News of a new COVID strain in the US will probably see more easing, money printing, stimulus and all that sort of stuff. At some point, investors holding US government debt will continue selling. Rates will rates, the problem will get worse.
Focus on the opportunities
That’s the bad news. The good news is, most rare assets will rise. Some even in a parabolic fashion like we have seen with Bitcoin and Ether — two of the most popular cryptocurrencies in the market.
Bitcoin is rising because investors want to exit the US dollar. Bitcoin has a fixed supply of 21 million coins. So as the US Government continues to print more money for stimulus, the number of US dollars relative to Bitcoin will rise. That’s why Bitcoin is rising in US dollar terms.
We’ve also seen a rise in other currencies relative to the US dollar. Gold and base metal prices have also increased. So too has real estate, in fact the most expensive real estate in tight pockets with limited supply is rising quicker than average.
In strong markets like Australia, where the pandemic has been contained and strong government action has limited the downward spiral, house prices have bottomed and continue to recover since mid-2020.
Premium markets like Sydney have in fact posted consecutive gains. The flood of money from low rates and government stimulus is pushing investors into what they trust.
The stock market tells us a similar story
Investors are also moving massively into stocks, but again, not all stocks. The best performing companies over the past six months have been technology stocks and blue chip companies with earnings certainty.
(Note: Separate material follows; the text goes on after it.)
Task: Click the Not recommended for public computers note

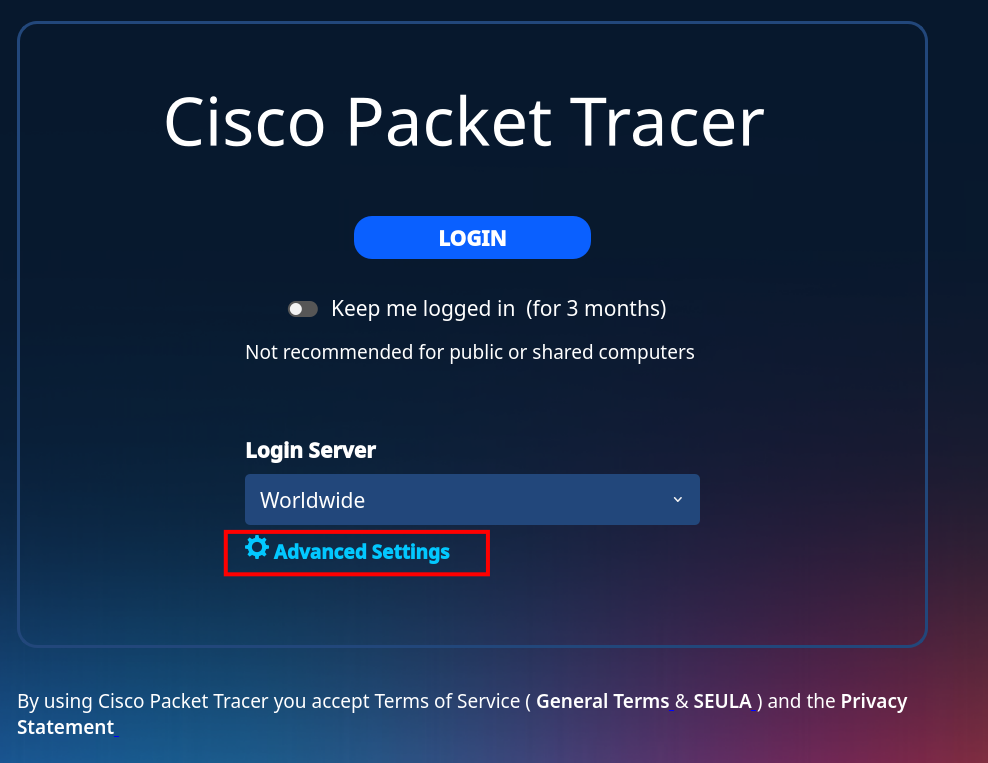Action: tap(470, 352)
That’s the key word — certainty.
Anything with earnings certainty or fixed supply (real estate, Bitcoin) has been flying. In an uncertain world, tech companies have sound favour with investors because of the certainty the bring about their competitive advantages. Tesla, Amazon, Apple, Facebook, Microsoft have been flying.
Bottom line: Things are bad, good options are becoming great
There are huge problems in the economy, we know that. I’m not focused on the problems, I’m focused on the opportunities that will benefit from the stimulus, money printing and huge government efforts to save the world from a depresssion.
The best assets are the rare — residential real estate near strong infrastructure, finite supply assets like art, cryptocurrencies like Bitcoin, leading technology stocks like Tesla.
The biggest loser is cash. Not only is supply increasing dramatically, but the return is at 0% and even if rates go up in the short term, gains will be very limited.